Probabilmente vi starete domandando a questo punto del perchè ho associato nel titolo il nome di Angelo Gaja, che probabilmente voi tutti, per un motivo o l'altro conoscete, e quello dell'amico, ai più sconosciuto, Gianni Betta.
Gianni era un uomo che viveva con due grandi obbiettivi: fare dei vini sinceri e divulgare con la massima umiltà il suo sapere. Per il primo il suo regno era l'Azienda Agricola 'l Columbè, a Corsione d'Asti dove realizzava degli stupendi vini e dove continuamente sperimentava nuove tecniche per migliorarli, sia in vigneto che in cantina. Personalmente penso che non tutti i guru che scrivono guide, alcune eccezioni ricordo furono Massobrio e il grande compianto Veronelli, hanno saputo apprezzare la sua concenzione dei vini ma quando capitava di parlarne con lui, non mancava di sottilineare della sua soddisfazione per quello che faceva e degli attestati di stima che riceveva e che insieme agli apprezzamenti dei suoi clienti, molti dei quali non esitavano a recarsi in azienda per fare due chiacchiere, erano sufficienti per andare avanti. Ricordo anche di quanto andava fiero nel raccontare di una cena organizzata da una Condotta di Slow Food in cui era presente Carlo Petrini che alla fine andò a complimentarsi con lui perchè "era tempo che non beveva una Barbera d'Asti così ".

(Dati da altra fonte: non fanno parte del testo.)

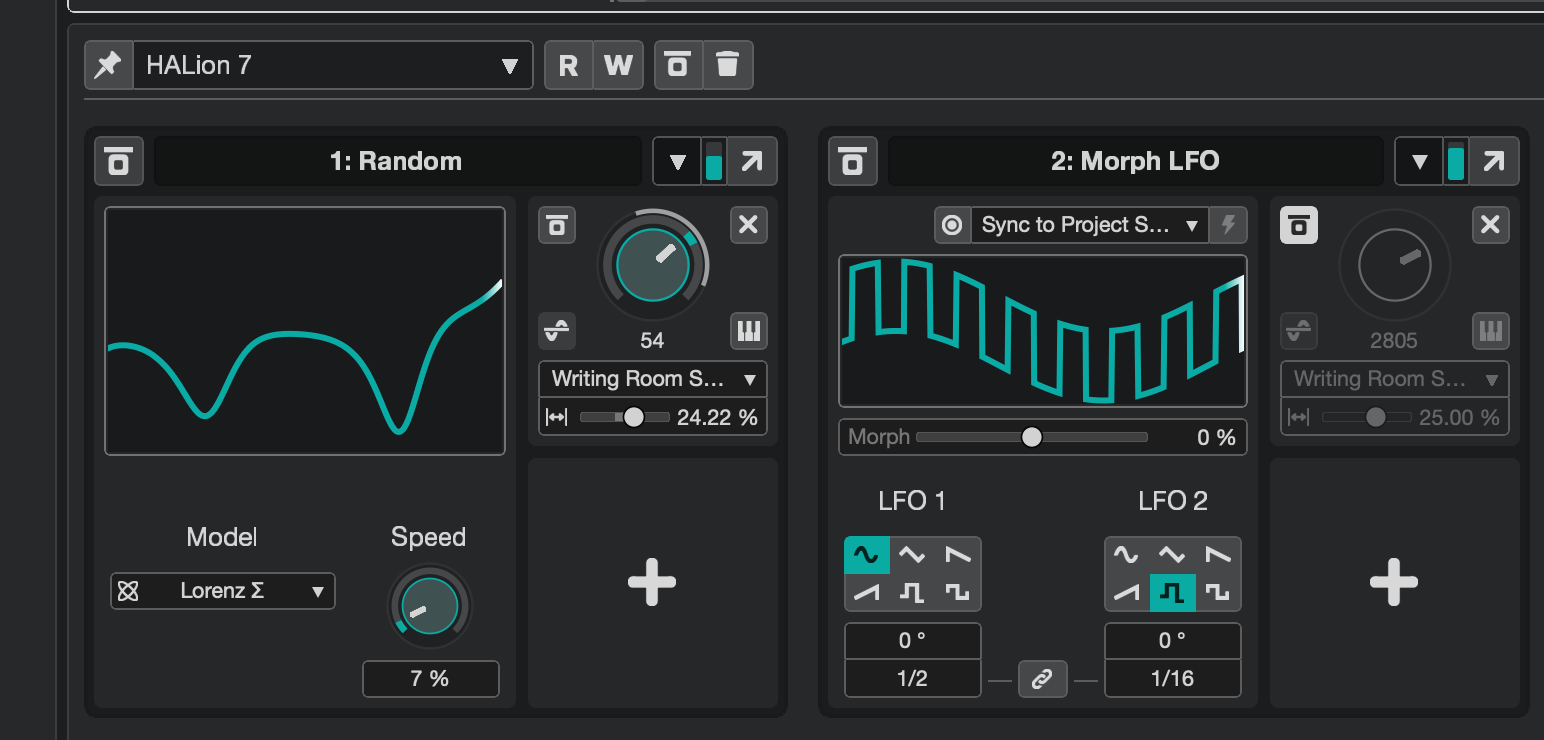The height and width of the screenshot is (740, 1544).
Task: Click the trash icon in the top toolbar
Action: click(728, 65)
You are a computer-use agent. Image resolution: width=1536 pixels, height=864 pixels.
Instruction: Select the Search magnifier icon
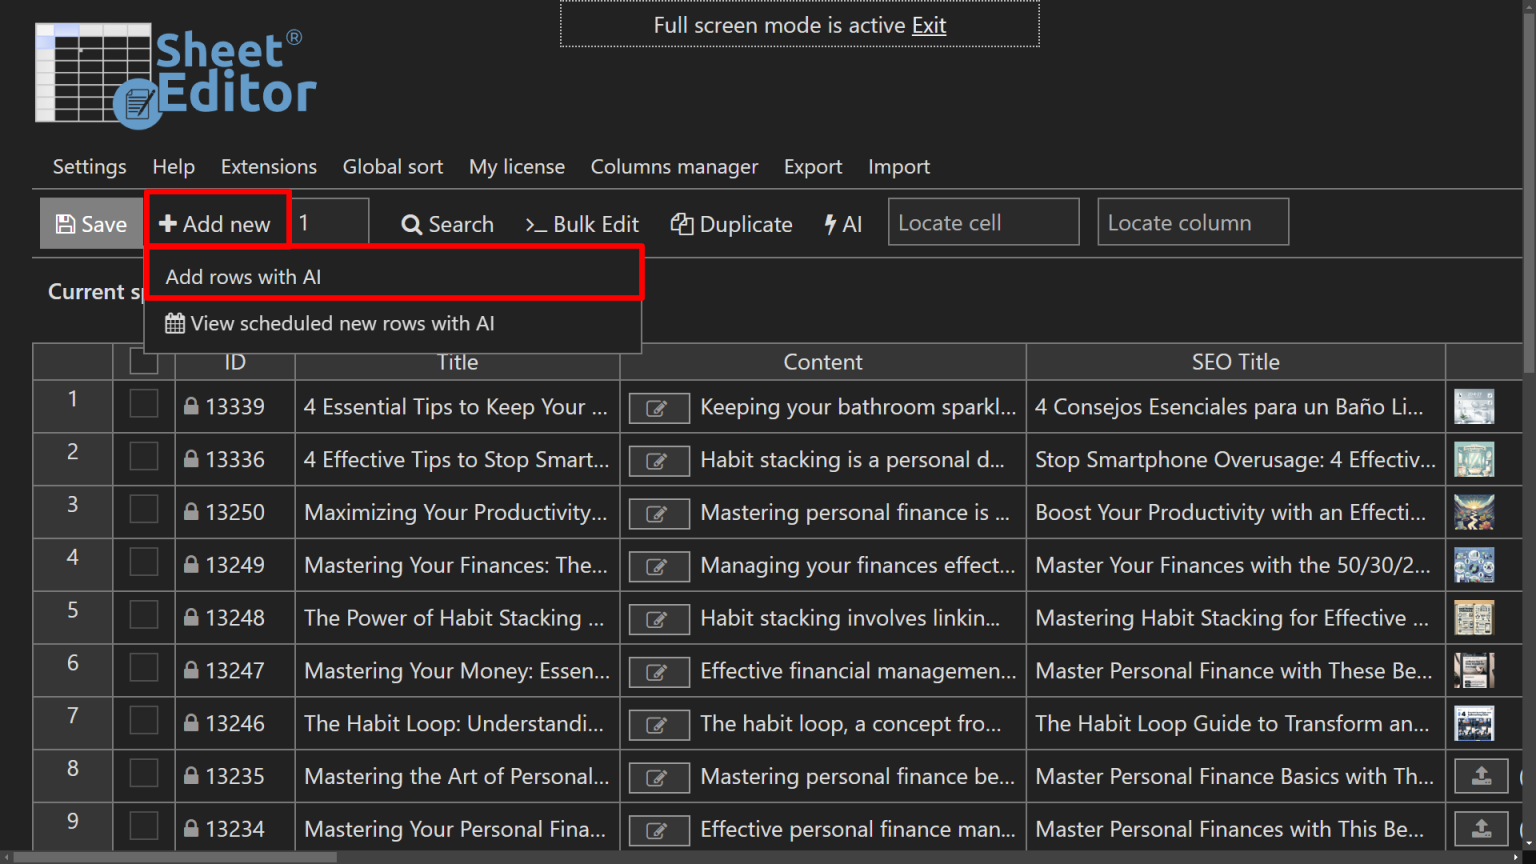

La sua seconda passione era l'educazione e tramite l'ONAV (Associazione Nazionale Assaggiatori Vino) di cui era il responsabile della numerosa delegazione di Torino nonchè dirigente nazionale ho avuto modo di conoscerlo nel lontano 1996.
Ebbene, lui era un uomo con i piedi ben piantati per terra, come tutti coloro che appunto dalla terra traggono l'energia per andare avanti, e un giorno ci disse che non era poi così convinto che i vini di quel signore lì, che tutti nel mondo avevano iniziato ad osannare, fossero poi così speciali e che voleva metterli alla prova.
Detto fatto, organizzò una degustazione comparativa alla cieca (due concetti dei quali non si stancava mai di ripetere l'importanza) con quattro vini di Gaja (tra cui un Sorì San Lorenzo) e sei dei produttori più acclamati del momento (sia "tradizionalisti" che "innovatori"), rigorosamente tutti dello stesso anno il cui titolo era "Gaja contro tutti".
Ci tassammo in diciotto e ci trovammo con dieci bicchieri in contemporanea, ripeto nessuno di noi sapeva dove erano i vini di Gaja. Eppure, pur non essendo un grande esperto, già alla vista si potevano intuire quali erano i suoi vini. L'assaggio infine confermò che la fama raggiunta da Gaja era più che giustificata: mentre i suoi vini erano complessi, potenti ancora giovani e promettevano interessanti evoluzioni nel tempo, molti degli altri oltre ad avere una stoffa decisamente meno fine, o erano al culmine o addirittura già segnavano il passo.
Il buon Gianni, da contadino concreto quale era, non potè che rivedere il suo pensiero su Angelo e pubblicamente ammettere di essersi sbagliato.